## EXERCISE
Beginning with the line that contains "Where should I click to: Click 修改", copy each remaining line of the data below exactly.

Stored records
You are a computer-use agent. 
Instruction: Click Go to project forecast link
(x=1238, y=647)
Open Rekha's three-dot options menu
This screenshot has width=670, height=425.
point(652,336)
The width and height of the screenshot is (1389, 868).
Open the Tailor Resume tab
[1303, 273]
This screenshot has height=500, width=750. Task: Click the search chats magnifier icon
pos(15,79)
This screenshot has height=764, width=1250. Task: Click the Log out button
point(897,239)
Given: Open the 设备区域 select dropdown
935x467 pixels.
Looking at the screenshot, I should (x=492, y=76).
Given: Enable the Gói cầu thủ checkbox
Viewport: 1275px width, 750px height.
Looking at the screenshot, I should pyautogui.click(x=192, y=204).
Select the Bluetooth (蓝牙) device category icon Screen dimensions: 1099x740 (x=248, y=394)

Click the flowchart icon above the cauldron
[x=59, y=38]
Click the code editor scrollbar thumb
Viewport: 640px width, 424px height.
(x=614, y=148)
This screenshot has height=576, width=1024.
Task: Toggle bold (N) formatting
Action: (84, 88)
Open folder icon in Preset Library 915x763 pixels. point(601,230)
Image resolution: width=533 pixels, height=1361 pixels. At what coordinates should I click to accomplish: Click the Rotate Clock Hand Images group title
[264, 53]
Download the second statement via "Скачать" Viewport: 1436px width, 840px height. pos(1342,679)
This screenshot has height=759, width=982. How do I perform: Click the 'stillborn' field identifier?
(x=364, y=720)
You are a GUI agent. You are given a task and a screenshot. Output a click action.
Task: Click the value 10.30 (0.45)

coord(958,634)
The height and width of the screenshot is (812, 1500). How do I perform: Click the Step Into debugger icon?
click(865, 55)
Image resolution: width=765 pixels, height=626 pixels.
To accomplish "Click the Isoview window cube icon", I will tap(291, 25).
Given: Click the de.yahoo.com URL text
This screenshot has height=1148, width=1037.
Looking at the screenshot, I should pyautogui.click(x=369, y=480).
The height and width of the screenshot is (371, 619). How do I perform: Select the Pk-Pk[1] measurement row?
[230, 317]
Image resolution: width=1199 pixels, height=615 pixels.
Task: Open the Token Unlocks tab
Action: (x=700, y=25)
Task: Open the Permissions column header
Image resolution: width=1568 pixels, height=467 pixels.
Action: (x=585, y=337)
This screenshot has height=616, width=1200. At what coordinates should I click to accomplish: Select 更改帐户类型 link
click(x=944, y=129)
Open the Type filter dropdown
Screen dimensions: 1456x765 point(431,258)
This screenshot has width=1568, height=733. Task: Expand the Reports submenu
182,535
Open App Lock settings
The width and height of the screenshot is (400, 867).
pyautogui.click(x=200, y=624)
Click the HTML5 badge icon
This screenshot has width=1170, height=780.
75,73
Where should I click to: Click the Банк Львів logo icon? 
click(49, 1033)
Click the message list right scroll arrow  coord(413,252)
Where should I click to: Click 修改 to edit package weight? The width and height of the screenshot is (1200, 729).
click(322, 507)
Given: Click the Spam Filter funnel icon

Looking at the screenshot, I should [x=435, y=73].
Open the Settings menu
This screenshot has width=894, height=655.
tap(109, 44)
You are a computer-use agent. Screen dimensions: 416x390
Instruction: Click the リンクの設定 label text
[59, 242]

## RESULT OF THIS EXERCISE
Where should I click to: Click 修改 to edit package weight? The width and height of the screenshot is (1200, 729).
click(322, 507)
Given: Click the Spam Filter funnel icon

Looking at the screenshot, I should [x=435, y=73].
Open the Settings menu
This screenshot has width=894, height=655.
tap(109, 44)
You are a computer-use agent. Screen dimensions: 416x390
Instruction: Click the リンクの設定 label text
[59, 242]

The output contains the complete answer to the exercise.